== Work order ==
The required output is the exact run of lines from the one that contains "Screen dimensions: 404x500" to the end of the data, with every picture left out.
= = = = =
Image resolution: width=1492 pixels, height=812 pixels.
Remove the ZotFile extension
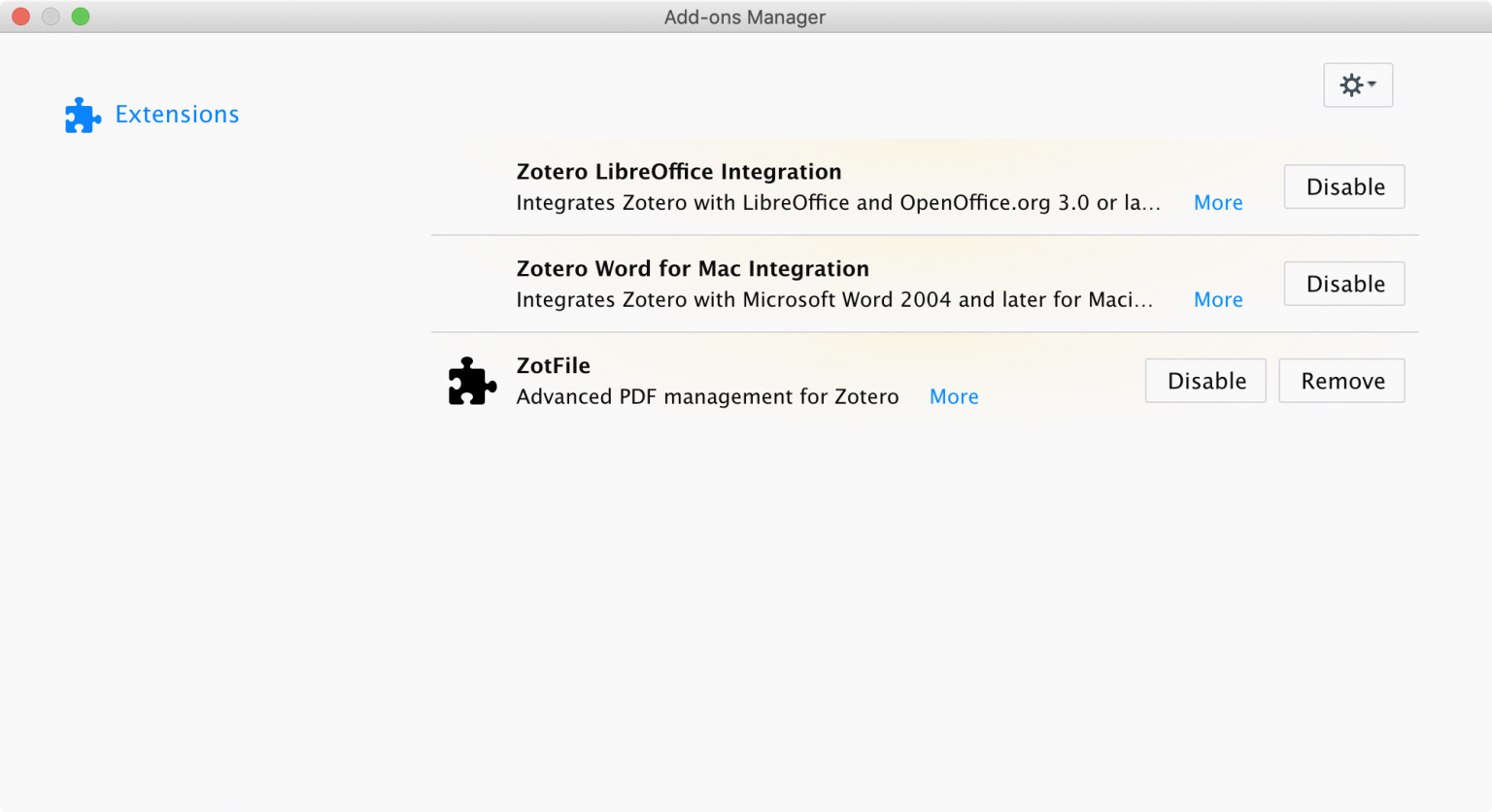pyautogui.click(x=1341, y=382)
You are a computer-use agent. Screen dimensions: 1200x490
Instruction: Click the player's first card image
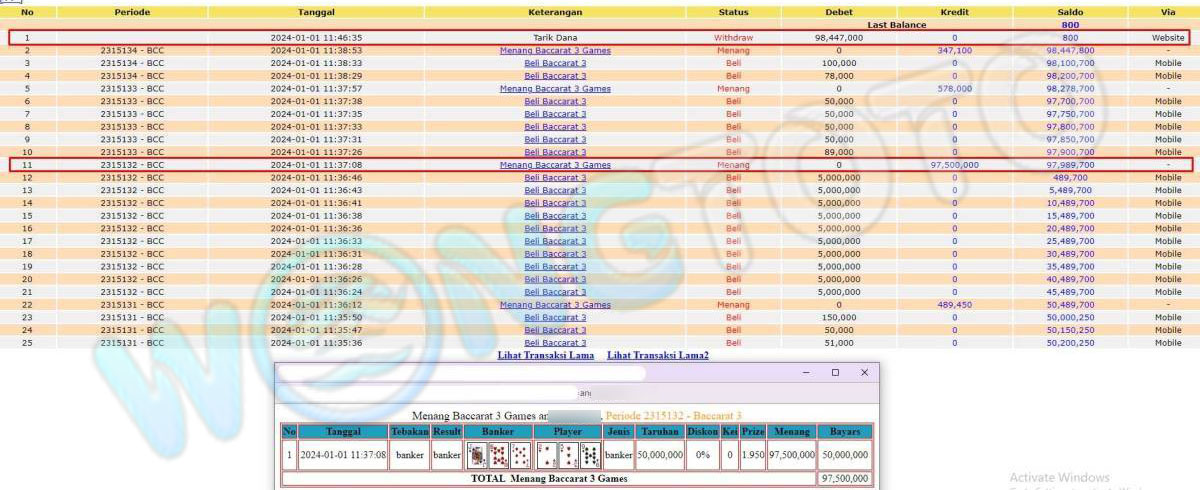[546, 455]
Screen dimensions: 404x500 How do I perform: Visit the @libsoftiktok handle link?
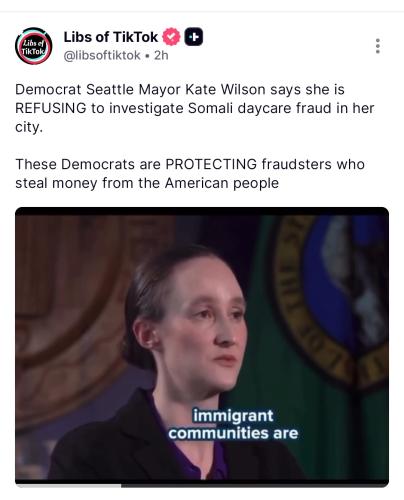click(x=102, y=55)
= = = = =
== Written answer ==
Screen dimensions: 404x500 How do I perform: Visit the @libsoftiktok handle link?
click(x=102, y=55)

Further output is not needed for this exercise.